NHS health checks were available.

People experiencing poor mental health (including people with dementia)

Good

Updated 1 June 2016

The practice is rated as good for the care of people experiencing poor mental health (including people with dementia).

The practice regularly worked with multi-disciplinary teams in the case management of patients experiencing poor mental health, including those with dementia.

The practice looked after a large number of patients living in care homes; all of these patients received an annual review undertaken by a GP.

Staff told us that all patients with dementia had received advance care planning and had received an appropriate review. The patients that lived in care homes had advance care planning and had regular reviews with GPs as well as an annual review. All patients with dementia had a named GP and continuity of care was prioritised for them.

Same day appointments and telephone triage with a GP was offered to ensure that any health needs were quickly assessed for this group of patients.

The practice told patients experiencing poor mental health about how to access various support groups and voluntary organisations. Staff had knowledge on how to care for patients with mental health needs and dementia.

The practice supported a local initiative which ensured the town of Aylsham was dementia friendly and several staff members were dementia friends. The practice had advised on a dementia friendly leaflet, this leaflet was circulated to all shops in Aylsham. The practice had received advice from a dementia specialist on appropriate signage for the practice. All staff at the practice had received training in dementia awareness.

People whose circumstances may make them vulnerable

Good

Updated 1 June 2016

The practice is rated as good for the care of people whose circumstances may make them vulnerable.

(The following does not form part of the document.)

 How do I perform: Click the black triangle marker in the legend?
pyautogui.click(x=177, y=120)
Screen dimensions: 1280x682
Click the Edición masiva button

The practice held a register of patients living in vulnerable circumstances including those with a learning disability. It offered longer appointments and carried out annual health checks.

The practice had 96 patients on the register of patients with learning disabilities, living both in their own home and residential care, all of these patients had received a review.

The practice regularly worked with multi-disciplinary teams in the case management of vulnerable patients. We saw the practice provided vulnerable patients with information about how to access various support groups and voluntary organisations.

Staff knew how to recognise signs of abuse or neglect in vulnerable adults and children. Staff were aware of their responsibilities regarding information sharing, documentation of safeguarding concerns and how to contact relevant agencies in normal working hours and out of hours.

Practice staff were intuitive to the needs of this group of patients and demonstrated that they had a personalised approach to helping them.